Hao et al.'s comprehensive study has several broad implications: (i) it identifies ZNRF3 and RNF43 as novel transmembrane ubiquitin ligases for degradation of FZ and possibly LRP6 receptors; (ii) it reveals a new negative feedback loop as ZNRF3 and RNF43 are induced by Wnt signaling; (iii) most interestingly it demonstrates that Rspo is an antagonistic ligand for ZNRF3 by inducing Rspo-ZNRF3-LGR4 complex formation, which causes clearance of ZNRF3 from the plasma membrane thereby stabilizing FZ and LRP6 receptors. This study provides significant insights into the mechanism by which Rspo proteins act as Wnt agonists in β-catenin and PCP pathways during vertebrate embryogenesis, and has ramifications for understanding stem cell biology, cancer and other diseases. Loss-of-function mutations in RNF43 have been reported in pancreatic cancer patients, indicating that RNF43 may act as a tumor suppressor16, and RSPO3 and ZNRF3 are among loci associated with risk of metabolic disorders17.

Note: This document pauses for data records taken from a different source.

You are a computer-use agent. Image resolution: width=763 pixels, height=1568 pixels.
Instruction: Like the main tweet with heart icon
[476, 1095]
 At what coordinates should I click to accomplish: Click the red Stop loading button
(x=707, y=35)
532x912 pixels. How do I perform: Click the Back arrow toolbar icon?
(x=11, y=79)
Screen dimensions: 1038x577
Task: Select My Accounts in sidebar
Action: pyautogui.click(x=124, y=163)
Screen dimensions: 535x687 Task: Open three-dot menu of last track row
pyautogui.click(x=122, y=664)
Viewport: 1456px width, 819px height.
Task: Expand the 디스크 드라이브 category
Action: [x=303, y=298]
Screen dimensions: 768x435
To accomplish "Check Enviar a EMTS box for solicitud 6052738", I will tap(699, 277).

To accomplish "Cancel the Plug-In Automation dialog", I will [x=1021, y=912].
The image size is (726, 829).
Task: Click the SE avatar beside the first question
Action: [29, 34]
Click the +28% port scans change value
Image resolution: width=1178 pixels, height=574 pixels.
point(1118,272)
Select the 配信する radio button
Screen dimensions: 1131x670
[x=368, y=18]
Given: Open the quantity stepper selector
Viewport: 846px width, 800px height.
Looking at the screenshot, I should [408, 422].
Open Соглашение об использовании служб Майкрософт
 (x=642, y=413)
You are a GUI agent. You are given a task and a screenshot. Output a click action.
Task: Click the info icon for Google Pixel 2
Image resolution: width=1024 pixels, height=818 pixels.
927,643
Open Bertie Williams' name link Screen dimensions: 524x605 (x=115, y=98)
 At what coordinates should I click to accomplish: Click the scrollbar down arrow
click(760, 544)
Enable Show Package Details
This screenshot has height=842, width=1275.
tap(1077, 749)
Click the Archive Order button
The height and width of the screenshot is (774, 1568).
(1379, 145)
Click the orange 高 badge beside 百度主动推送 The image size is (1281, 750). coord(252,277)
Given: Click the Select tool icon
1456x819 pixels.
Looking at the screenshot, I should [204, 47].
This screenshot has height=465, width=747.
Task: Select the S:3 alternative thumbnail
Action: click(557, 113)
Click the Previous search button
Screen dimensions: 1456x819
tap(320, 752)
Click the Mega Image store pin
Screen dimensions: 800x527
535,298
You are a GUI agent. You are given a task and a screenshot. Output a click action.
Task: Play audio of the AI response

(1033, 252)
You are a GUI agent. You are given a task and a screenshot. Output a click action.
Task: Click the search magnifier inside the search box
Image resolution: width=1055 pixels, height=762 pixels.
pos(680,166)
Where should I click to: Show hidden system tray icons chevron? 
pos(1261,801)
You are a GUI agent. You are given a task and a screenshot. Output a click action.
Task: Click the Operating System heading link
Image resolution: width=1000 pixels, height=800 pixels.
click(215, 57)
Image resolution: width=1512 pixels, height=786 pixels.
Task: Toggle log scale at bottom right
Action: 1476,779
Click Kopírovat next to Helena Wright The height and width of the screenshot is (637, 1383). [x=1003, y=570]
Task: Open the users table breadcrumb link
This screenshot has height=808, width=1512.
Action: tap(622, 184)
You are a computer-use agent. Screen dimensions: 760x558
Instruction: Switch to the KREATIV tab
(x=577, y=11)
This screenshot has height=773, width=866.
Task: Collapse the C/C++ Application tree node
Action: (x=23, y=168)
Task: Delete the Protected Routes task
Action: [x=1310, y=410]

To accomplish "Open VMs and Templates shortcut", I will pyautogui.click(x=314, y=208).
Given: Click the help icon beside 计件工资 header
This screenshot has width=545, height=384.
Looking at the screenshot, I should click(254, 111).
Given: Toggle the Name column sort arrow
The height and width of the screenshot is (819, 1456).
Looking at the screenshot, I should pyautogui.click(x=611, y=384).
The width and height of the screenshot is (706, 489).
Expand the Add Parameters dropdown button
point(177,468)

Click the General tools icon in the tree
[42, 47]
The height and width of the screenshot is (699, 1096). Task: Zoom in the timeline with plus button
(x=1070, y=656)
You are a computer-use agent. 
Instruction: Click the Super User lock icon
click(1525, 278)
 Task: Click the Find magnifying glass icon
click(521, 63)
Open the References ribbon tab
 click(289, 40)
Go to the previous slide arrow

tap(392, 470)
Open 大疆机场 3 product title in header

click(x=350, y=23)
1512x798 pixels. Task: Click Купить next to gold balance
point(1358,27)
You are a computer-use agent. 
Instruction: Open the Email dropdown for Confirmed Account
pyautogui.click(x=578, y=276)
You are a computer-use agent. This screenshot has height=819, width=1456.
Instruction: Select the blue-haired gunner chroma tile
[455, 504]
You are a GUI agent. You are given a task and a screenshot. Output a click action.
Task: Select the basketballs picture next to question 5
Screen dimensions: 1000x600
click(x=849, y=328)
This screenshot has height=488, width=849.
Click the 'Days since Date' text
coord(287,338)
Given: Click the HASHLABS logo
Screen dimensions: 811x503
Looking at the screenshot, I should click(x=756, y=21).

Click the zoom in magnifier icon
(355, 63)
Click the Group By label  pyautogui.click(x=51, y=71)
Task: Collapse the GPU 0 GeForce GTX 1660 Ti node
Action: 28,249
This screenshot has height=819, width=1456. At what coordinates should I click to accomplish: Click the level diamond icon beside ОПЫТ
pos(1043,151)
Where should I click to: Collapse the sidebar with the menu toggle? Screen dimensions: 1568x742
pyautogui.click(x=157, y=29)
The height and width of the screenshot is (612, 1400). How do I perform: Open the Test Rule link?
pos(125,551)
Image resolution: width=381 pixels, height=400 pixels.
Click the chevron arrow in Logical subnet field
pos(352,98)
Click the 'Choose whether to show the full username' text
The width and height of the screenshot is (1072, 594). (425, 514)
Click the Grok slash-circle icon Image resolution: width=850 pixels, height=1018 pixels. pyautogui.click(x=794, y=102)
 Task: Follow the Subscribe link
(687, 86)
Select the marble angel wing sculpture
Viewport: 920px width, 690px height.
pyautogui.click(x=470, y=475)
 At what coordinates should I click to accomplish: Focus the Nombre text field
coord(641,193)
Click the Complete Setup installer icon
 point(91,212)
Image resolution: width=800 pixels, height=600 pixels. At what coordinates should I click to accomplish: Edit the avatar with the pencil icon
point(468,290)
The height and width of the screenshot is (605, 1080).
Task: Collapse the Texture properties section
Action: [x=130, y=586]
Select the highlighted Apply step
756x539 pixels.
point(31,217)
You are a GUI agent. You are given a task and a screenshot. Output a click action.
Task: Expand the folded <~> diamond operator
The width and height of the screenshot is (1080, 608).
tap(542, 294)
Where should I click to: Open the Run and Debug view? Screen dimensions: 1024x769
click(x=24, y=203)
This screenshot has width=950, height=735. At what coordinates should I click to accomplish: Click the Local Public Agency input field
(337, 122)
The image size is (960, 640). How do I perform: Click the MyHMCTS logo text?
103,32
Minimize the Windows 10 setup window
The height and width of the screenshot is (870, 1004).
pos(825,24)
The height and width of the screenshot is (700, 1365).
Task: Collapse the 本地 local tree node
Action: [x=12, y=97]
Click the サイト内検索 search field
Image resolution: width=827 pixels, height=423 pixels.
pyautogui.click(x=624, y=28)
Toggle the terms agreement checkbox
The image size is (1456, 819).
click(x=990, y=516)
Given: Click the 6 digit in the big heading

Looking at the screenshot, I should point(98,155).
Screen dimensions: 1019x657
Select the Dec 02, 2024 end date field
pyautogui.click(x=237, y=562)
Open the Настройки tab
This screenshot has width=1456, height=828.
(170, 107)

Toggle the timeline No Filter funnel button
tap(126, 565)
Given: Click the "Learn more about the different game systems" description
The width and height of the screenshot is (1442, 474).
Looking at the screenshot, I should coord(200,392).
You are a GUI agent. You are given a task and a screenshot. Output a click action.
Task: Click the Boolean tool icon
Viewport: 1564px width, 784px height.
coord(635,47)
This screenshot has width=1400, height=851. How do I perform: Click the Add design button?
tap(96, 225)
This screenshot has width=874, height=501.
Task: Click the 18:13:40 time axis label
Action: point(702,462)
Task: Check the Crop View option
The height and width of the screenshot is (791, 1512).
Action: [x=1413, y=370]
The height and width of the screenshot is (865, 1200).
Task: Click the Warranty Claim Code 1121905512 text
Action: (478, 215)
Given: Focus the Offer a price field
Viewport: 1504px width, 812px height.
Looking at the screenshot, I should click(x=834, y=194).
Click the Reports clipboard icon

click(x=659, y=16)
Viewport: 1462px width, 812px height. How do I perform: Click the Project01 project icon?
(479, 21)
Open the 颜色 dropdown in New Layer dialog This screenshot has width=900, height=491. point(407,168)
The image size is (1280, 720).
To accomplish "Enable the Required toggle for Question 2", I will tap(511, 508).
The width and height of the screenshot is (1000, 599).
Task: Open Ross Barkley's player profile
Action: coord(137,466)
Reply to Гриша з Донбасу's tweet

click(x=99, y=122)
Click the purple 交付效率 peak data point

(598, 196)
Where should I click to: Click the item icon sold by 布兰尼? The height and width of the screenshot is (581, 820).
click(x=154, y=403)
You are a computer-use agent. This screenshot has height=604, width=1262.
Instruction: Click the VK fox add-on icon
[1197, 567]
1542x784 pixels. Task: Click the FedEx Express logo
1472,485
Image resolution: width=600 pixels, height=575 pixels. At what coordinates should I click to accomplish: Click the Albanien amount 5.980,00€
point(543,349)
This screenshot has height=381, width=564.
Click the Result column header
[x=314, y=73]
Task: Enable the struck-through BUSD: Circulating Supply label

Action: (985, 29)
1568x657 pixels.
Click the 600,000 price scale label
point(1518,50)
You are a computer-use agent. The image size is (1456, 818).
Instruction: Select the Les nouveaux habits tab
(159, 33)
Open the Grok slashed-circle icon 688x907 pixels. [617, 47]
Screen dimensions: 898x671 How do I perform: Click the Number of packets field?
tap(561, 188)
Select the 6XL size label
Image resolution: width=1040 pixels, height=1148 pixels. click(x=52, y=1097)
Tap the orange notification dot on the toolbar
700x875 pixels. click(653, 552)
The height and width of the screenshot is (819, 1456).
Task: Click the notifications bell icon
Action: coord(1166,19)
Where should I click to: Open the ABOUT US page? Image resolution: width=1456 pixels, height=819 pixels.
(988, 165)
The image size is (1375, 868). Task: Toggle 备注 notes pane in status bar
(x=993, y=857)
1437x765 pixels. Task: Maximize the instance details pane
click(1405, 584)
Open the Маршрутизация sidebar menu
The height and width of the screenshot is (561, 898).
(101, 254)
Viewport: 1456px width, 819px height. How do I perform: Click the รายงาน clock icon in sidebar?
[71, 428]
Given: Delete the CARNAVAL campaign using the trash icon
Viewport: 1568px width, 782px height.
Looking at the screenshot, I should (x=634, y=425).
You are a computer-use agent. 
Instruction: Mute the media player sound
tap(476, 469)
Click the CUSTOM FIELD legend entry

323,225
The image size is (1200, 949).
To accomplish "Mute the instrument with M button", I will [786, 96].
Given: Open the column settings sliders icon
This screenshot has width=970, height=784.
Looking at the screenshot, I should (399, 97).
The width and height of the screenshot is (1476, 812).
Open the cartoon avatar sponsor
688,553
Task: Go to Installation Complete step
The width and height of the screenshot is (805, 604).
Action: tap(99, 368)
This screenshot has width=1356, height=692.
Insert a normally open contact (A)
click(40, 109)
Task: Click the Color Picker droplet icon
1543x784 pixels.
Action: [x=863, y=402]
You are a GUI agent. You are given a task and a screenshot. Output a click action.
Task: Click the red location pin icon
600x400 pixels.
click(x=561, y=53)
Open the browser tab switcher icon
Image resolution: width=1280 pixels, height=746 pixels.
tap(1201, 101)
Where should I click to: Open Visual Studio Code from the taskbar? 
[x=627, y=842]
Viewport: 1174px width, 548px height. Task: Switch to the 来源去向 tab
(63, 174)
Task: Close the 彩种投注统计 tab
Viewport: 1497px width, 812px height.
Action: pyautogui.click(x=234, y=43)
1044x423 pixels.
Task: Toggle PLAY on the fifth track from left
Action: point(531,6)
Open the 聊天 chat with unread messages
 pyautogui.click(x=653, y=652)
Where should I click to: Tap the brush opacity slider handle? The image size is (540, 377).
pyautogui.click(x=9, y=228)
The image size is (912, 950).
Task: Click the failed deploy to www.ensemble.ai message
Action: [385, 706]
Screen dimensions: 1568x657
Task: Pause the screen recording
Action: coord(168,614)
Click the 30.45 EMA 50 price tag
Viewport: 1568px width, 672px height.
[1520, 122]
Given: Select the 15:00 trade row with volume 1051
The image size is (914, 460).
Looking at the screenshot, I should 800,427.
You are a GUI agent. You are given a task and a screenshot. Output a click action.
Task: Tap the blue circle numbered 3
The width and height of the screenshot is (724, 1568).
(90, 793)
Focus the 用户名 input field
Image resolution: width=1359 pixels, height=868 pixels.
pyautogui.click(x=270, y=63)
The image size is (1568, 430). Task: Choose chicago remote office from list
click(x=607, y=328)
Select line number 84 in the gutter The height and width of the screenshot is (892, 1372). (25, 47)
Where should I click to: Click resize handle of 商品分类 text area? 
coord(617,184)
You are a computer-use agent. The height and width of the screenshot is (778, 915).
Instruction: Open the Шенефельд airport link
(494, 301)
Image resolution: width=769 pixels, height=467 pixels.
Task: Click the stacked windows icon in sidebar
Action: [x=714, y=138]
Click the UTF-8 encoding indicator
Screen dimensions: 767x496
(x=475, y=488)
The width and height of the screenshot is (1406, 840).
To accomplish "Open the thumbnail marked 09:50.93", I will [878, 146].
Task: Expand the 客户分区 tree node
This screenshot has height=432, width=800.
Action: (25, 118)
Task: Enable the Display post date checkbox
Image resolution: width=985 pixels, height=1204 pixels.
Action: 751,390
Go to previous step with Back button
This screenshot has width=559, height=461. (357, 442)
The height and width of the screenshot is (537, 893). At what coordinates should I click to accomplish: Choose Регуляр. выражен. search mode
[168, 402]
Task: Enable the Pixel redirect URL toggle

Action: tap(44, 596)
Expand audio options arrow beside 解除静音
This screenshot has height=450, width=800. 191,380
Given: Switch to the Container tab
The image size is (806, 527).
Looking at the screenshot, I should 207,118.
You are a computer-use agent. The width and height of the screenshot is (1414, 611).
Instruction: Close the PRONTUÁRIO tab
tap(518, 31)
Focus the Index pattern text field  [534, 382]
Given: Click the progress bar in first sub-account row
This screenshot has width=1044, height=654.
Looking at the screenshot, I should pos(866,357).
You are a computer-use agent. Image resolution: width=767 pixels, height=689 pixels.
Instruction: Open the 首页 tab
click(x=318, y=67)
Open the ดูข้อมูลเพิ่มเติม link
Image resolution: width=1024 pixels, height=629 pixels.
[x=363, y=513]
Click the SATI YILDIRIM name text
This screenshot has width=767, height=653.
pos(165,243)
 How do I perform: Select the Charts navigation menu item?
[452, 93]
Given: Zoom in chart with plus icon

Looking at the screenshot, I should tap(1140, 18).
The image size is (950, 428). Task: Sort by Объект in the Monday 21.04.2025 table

Many questions remain to be addressed. Several transmembrane complexes have been proposed, including FZ-ZNRF3 (in the absence of Rspo), LGR4/5-ZNRF3 (in the presence of Rspo)13, and a FZ-LRP6-LGR4/5 supercomplex (in the presence of Wnt plus Rspo)9,12 (Figure 1), but the relationships among these complexes are obscure. Do LGR4/5 act solely to antagonize ZNRF3? Or do LGR4/5, which resemble GPCRs, have additional signaling function in receptor complexes for β-catenin and PCP pathways? How does ZNRF3 act as a FZ ubiquitin ligase that is inhibited by Rspo? The fact that two ZNRF3 mutants that lack the RING finger domain only and the entire intracellular domain, respectively, behave in opposite manners13 implies the need to further characterize ZNRF3 molecularly and to identify its additional binding partners. Related to these issues are the apparently contradictory observations of Rspo stabilizing FZ on the plasma membrane13 versus Rspo promoting FZ endocytosis via the clathrin pathway, and the importance (or not) of FZ endocytosis in Rspo responses8,11,12. Investigation into these questions will further our understanding of Rspo and Wnt signaling in development, cancer and drug discoveries.